____ TEKS YANG DISEDIAKAN
Dalam prasasti ini jelas disebutkan jabatan senapati Kuturan, yang dijabat seseorang bernama Dyah Kuting. Jabatan ini berderet dengan jabatan lainnya yang berkaitan dengan kerja operasional seperti penentuan batas wilayah, wajib pajak, pembagian air dan sebagainya.[3]

Masa Majapahit sunting

Sejumlah lontar yang tersimpan dalam berbagai perpustakaan lontar di Bali menyuratkan bahwa Mpu Kuturan juga berasal dari masa Majapahit atau Wilwatikta, yang datang ke Bali untuk mengajarkan tata cara membuat bangunan suci sekaligus untuk menghidupkan dan menyucikan bangunan tersebut.

Lontar Mpu Kuturan bernomor 172/2.IIIb[a] tersimpan di Gedong Kertya Singaraja menyuratkan sebagai berikut:

"Nihan widisastra anugraha de bhatara Jagatnatha ri sira Mpu Kuturan, ya tika hana aji sastragama katama de sang prabhu ring jagat, sangke pawarah Mpu Kuturan witeng wilwatikta, duking sira Mpu Kuturan kutus mara ing basukih, ngawangun meru ring basukih, panembahing ratu Bali, katular meru mas ring giri sumeru, mwang lingganing parhyangan bumi sami pakandanya, waluya ring mahameru, mwang lingganing pasamuan agung, matata lingganing meru, hana cendet, aluhur ring basukih,..."
________
TUGAS LATIHAN →
Jawablah pertanyaan berikut berdasarkan teks tentang Mpu Kuturan.
1. Siapa yang menjabat senapati Kuturan menurut prasasti itu?
2. Untuk apa Mpu Kuturan datang ke Bali menurut sejumlah lontar?
3. Di mana lontar Mpu Kuturan bernomor 172/2.IIIb tersimpan?
____ BAHAN YANG DISEDIAKAN
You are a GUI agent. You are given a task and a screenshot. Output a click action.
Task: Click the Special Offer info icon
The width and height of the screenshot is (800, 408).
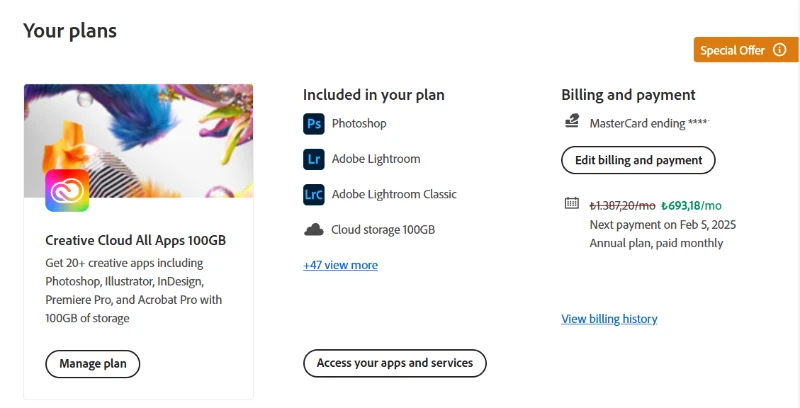pyautogui.click(x=779, y=50)
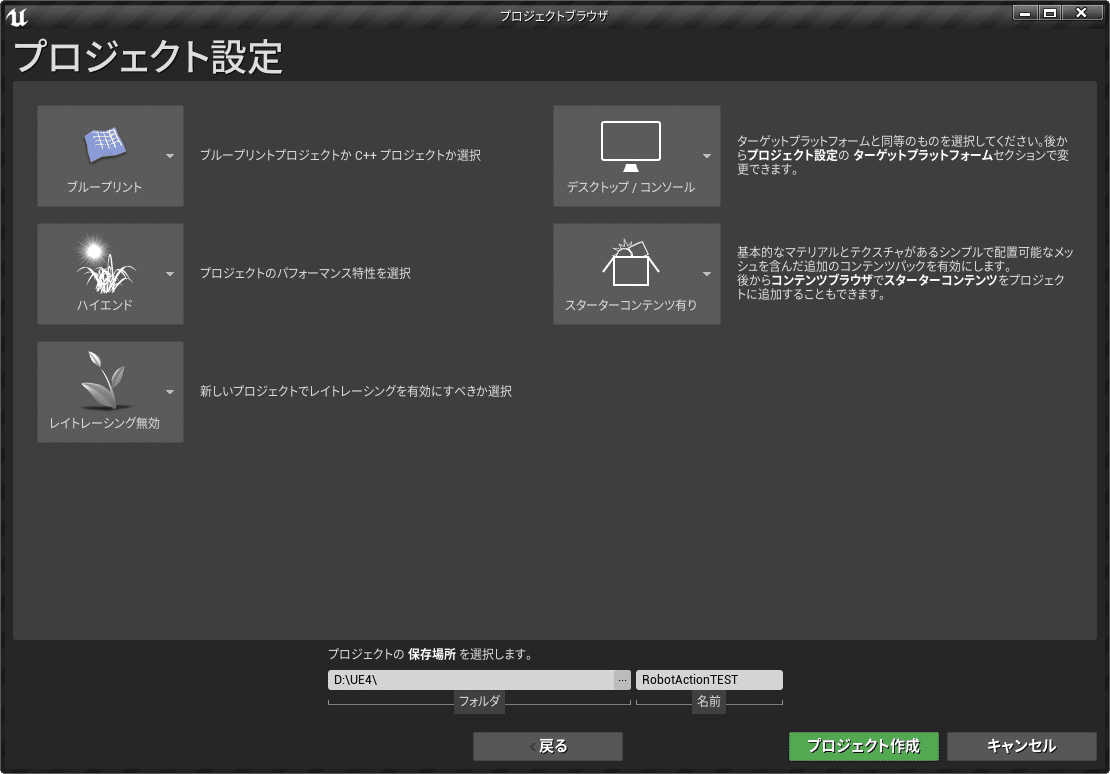The image size is (1110, 774).
Task: Open the dropdown arrow on the ブループリント tile
Action: 172,156
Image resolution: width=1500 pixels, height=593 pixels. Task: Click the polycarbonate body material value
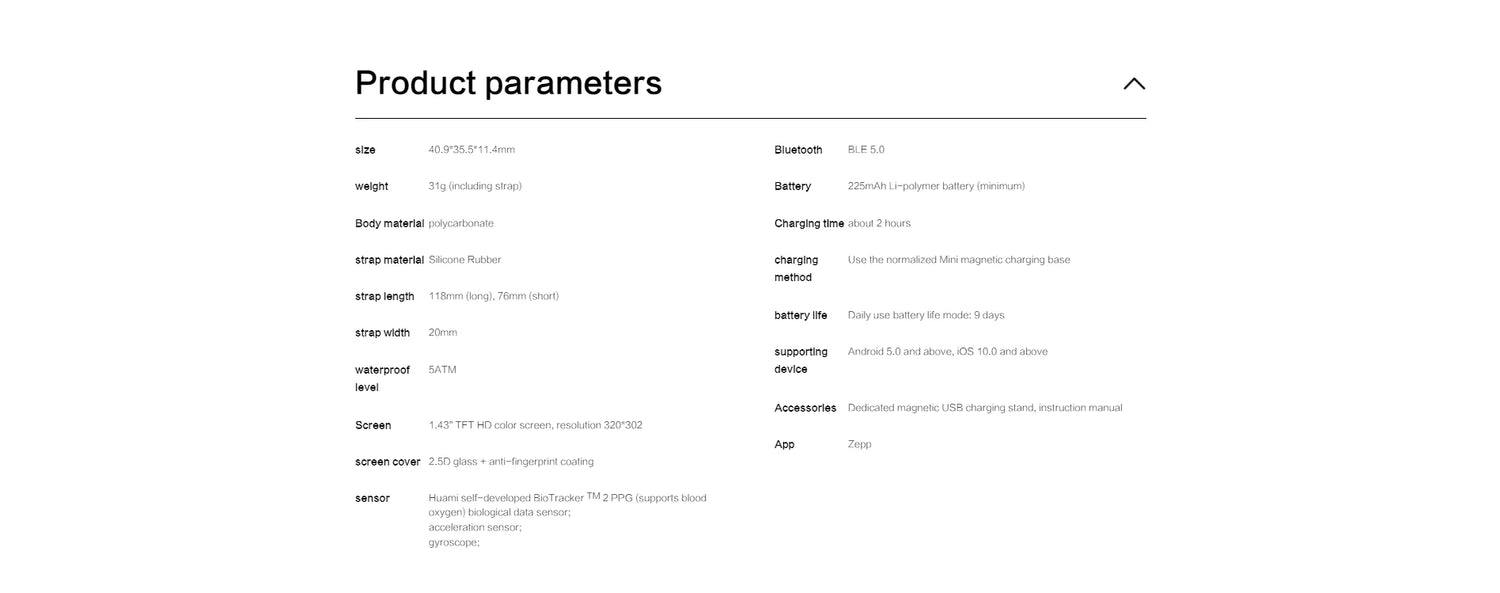(x=460, y=223)
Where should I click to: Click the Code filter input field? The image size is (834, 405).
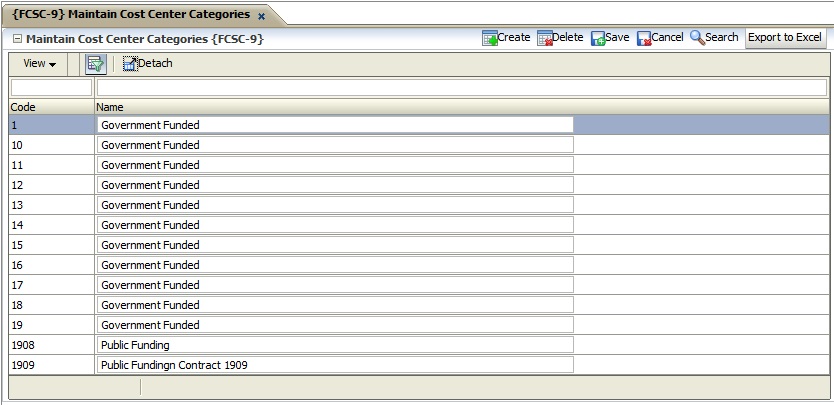click(x=50, y=88)
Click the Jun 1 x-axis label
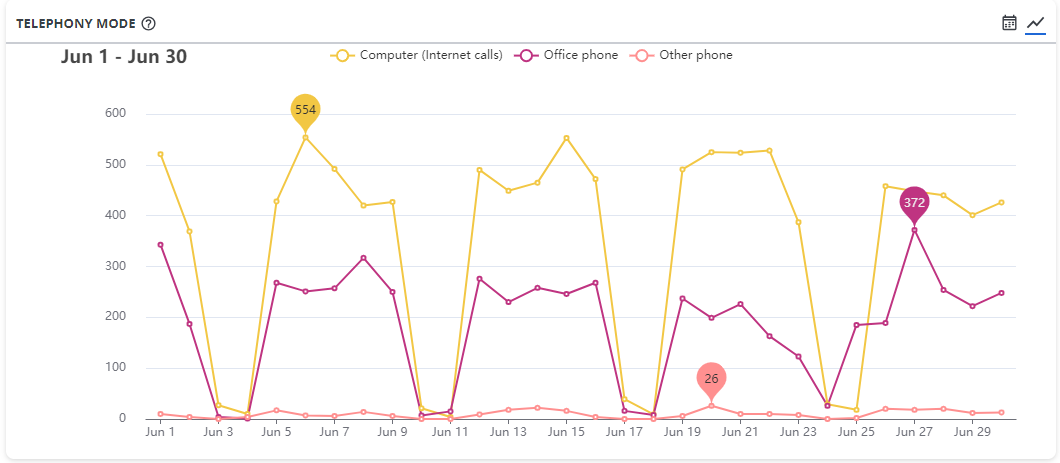Image resolution: width=1060 pixels, height=463 pixels. click(x=160, y=433)

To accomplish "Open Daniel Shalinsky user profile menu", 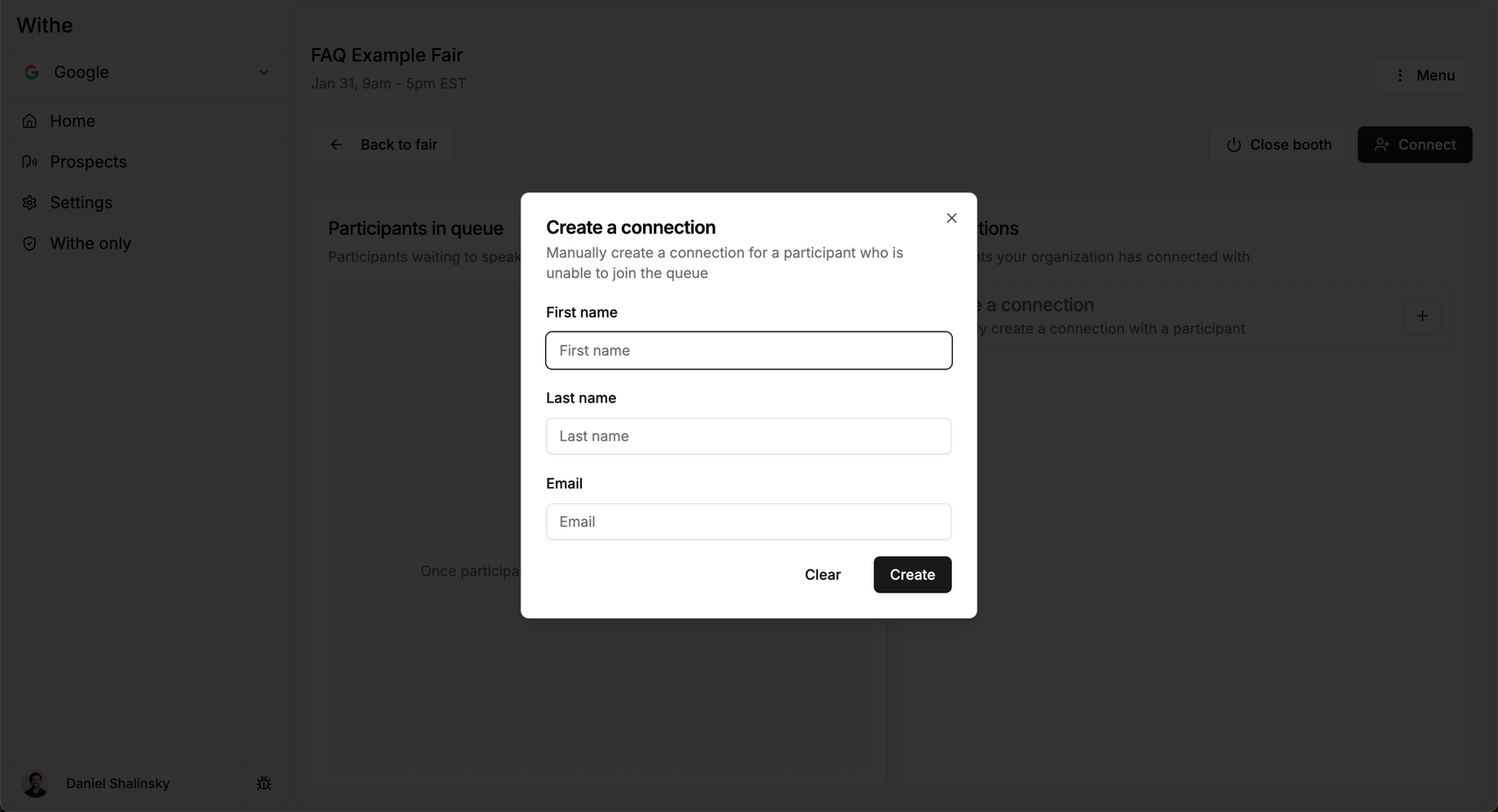I will pyautogui.click(x=124, y=783).
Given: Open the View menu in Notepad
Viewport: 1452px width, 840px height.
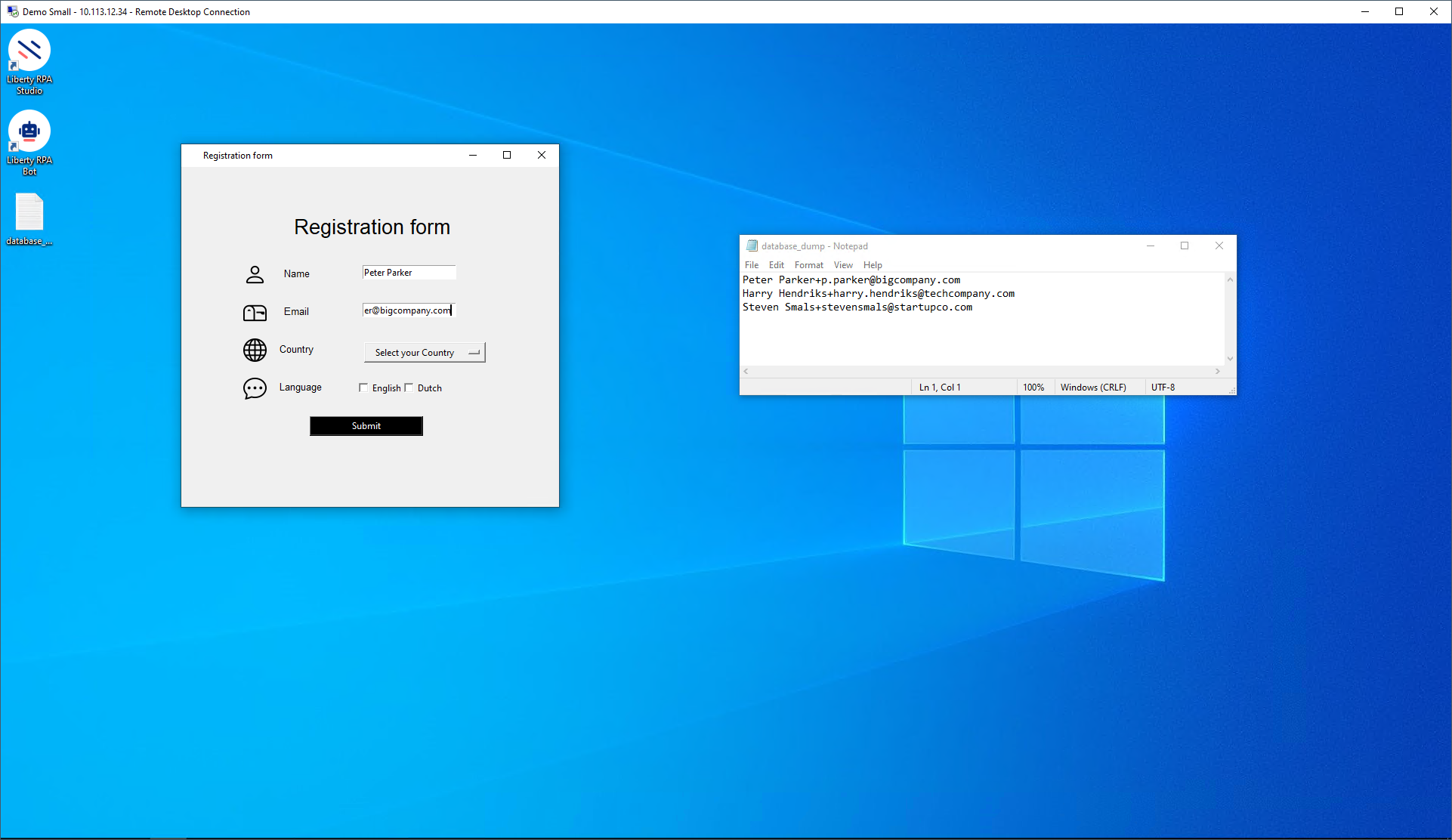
________
JAWABAN LATIHAN →
1. Dyah Kuting.
2. Untuk mengajarkan tata cara membuat bangunan suci sekaligus untuk menghidupkan dan menyucikan bangunan tersebut.
3. Di Gedong Kertya Singaraja.